What is needed - An exact copy of every entry is what's needed, so please transcribe them all.

Material for this task -
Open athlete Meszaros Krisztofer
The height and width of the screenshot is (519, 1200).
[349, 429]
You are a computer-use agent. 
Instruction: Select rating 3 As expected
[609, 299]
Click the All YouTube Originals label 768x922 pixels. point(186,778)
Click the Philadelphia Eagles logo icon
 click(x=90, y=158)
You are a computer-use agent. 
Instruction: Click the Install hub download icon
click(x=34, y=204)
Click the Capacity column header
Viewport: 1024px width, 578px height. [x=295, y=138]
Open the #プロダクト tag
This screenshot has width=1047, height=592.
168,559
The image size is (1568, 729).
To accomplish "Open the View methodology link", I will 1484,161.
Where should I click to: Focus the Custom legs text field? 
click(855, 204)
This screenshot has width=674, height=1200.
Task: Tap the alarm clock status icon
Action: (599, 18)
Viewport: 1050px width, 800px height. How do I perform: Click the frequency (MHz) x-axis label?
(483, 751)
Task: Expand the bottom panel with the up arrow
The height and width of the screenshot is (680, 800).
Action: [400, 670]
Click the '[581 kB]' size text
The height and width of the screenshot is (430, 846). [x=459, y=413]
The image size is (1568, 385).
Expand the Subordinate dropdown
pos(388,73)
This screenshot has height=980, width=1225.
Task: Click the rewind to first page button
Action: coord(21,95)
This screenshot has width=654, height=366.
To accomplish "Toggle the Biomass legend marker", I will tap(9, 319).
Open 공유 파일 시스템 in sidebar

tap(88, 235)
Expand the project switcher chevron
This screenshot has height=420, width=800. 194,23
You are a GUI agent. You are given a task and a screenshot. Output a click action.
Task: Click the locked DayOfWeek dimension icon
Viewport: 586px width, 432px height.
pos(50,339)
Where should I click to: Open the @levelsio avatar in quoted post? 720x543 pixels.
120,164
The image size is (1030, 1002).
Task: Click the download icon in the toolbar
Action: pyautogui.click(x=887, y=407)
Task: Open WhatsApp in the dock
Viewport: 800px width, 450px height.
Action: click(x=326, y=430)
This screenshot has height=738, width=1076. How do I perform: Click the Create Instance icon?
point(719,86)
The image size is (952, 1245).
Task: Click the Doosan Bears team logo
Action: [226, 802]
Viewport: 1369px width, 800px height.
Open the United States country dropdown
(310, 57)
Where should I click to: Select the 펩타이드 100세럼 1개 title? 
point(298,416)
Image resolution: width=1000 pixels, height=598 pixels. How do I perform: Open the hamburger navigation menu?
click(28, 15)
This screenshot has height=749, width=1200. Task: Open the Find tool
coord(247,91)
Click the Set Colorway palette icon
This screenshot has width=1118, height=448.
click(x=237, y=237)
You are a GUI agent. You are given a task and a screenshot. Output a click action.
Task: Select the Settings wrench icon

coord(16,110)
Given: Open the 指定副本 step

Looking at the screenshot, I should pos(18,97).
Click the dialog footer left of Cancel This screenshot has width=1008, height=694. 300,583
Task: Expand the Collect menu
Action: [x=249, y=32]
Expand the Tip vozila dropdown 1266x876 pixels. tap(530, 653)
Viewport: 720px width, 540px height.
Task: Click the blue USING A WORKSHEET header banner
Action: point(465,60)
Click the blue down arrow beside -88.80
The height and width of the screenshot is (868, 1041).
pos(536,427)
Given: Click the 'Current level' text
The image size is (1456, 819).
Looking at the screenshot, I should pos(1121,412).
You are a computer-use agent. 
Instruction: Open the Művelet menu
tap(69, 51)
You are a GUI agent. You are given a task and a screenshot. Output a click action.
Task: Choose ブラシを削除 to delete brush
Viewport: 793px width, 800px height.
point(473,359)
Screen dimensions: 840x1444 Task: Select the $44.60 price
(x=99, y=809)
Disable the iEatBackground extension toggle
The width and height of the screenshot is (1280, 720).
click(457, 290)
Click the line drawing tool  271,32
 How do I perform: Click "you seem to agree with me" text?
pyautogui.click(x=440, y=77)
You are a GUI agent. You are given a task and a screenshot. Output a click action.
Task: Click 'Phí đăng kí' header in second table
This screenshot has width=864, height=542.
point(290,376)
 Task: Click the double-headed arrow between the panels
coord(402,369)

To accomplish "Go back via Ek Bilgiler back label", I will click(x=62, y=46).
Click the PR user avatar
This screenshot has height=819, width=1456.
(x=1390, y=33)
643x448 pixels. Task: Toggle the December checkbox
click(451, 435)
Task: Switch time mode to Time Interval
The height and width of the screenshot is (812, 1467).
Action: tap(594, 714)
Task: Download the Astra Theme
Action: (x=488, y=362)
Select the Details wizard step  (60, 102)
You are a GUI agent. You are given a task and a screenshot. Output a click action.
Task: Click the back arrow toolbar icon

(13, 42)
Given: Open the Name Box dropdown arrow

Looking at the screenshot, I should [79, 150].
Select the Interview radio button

Solution for this exercise -
Open athlete Meszaros Krisztofer
The height and width of the screenshot is (519, 1200).
[349, 429]
You are a computer-use agent. 
Instruction: Select rating 3 As expected
[609, 299]
Click the All YouTube Originals label 768x922 pixels. point(186,778)
Click the Philadelphia Eagles logo icon
 click(x=90, y=158)
You are a computer-use agent. 
Instruction: Click the Install hub download icon
click(x=34, y=204)
Click the Capacity column header
Viewport: 1024px width, 578px height. [x=295, y=138]
Open the #プロダクト tag
This screenshot has width=1047, height=592.
168,559
The image size is (1568, 729).
To accomplish "Open the View methodology link", I will 1484,161.
Where should I click to: Focus the Custom legs text field? 
click(855, 204)
This screenshot has width=674, height=1200.
Task: Tap the alarm clock status icon
Action: (599, 18)
Viewport: 1050px width, 800px height. How do I perform: Click the frequency (MHz) x-axis label?
(483, 751)
Task: Expand the bottom panel with the up arrow
The height and width of the screenshot is (680, 800).
Action: [400, 670]
Click the '[581 kB]' size text
The height and width of the screenshot is (430, 846). [x=459, y=413]
The image size is (1568, 385).
Expand the Subordinate dropdown
pos(388,73)
This screenshot has height=980, width=1225.
Task: Click the rewind to first page button
Action: coord(21,95)
This screenshot has width=654, height=366.
To accomplish "Toggle the Biomass legend marker", I will tap(9, 319).
Open 공유 파일 시스템 in sidebar

tap(88, 235)
Expand the project switcher chevron
This screenshot has height=420, width=800. 194,23
You are a GUI agent. You are given a task and a screenshot. Output a click action.
Task: Click the locked DayOfWeek dimension icon
Viewport: 586px width, 432px height.
pos(50,339)
Where should I click to: Open the @levelsio avatar in quoted post? 720x543 pixels.
120,164
The image size is (1030, 1002).
Task: Click the download icon in the toolbar
Action: pyautogui.click(x=887, y=407)
Task: Open WhatsApp in the dock
Viewport: 800px width, 450px height.
Action: click(x=326, y=430)
This screenshot has height=738, width=1076. How do I perform: Click the Create Instance icon?
point(719,86)
The image size is (952, 1245).
Task: Click the Doosan Bears team logo
Action: [226, 802]
Viewport: 1369px width, 800px height.
Open the United States country dropdown
(310, 57)
Where should I click to: Select the 펩타이드 100세럼 1개 title? 
point(298,416)
Image resolution: width=1000 pixels, height=598 pixels. How do I perform: Open the hamburger navigation menu?
click(28, 15)
This screenshot has height=749, width=1200. Task: Open the Find tool
coord(247,91)
Click the Set Colorway palette icon
This screenshot has width=1118, height=448.
click(x=237, y=237)
You are a GUI agent. You are given a task and a screenshot. Output a click action.
Task: Select the Settings wrench icon

coord(16,110)
Given: Open the 指定副本 step

Looking at the screenshot, I should pos(18,97).
Click the dialog footer left of Cancel This screenshot has width=1008, height=694. 300,583
Task: Expand the Collect menu
Action: [x=249, y=32]
Expand the Tip vozila dropdown 1266x876 pixels. tap(530, 653)
Viewport: 720px width, 540px height.
Task: Click the blue USING A WORKSHEET header banner
Action: point(465,60)
Click the blue down arrow beside -88.80
The height and width of the screenshot is (868, 1041).
pos(536,427)
Given: Click the 'Current level' text
The image size is (1456, 819).
Looking at the screenshot, I should pos(1121,412).
You are a computer-use agent. 
Instruction: Open the Művelet menu
tap(69, 51)
You are a GUI agent. You are given a task and a screenshot. Output a click action.
Task: Choose ブラシを削除 to delete brush
Viewport: 793px width, 800px height.
point(473,359)
Screen dimensions: 840x1444 Task: Select the $44.60 price
(x=99, y=809)
Disable the iEatBackground extension toggle
The width and height of the screenshot is (1280, 720).
click(457, 290)
Click the line drawing tool  271,32
 How do I perform: Click "you seem to agree with me" text?
pyautogui.click(x=440, y=77)
You are a GUI agent. You are given a task and a screenshot. Output a click action.
Task: Click 'Phí đăng kí' header in second table
This screenshot has width=864, height=542.
point(290,376)
 Task: Click the double-headed arrow between the panels
coord(402,369)

To accomplish "Go back via Ek Bilgiler back label", I will click(x=62, y=46).
Click the PR user avatar
This screenshot has height=819, width=1456.
(x=1390, y=33)
643x448 pixels. Task: Toggle the December checkbox
click(451, 435)
Task: Switch time mode to Time Interval
The height and width of the screenshot is (812, 1467).
Action: tap(594, 714)
Task: Download the Astra Theme
Action: (x=488, y=362)
Select the Details wizard step  (60, 102)
You are a GUI agent. You are given a task and a screenshot. Output a click action.
Task: Click the back arrow toolbar icon

(13, 42)
Given: Open the Name Box dropdown arrow

Looking at the screenshot, I should [79, 150].
Select the Interview radio button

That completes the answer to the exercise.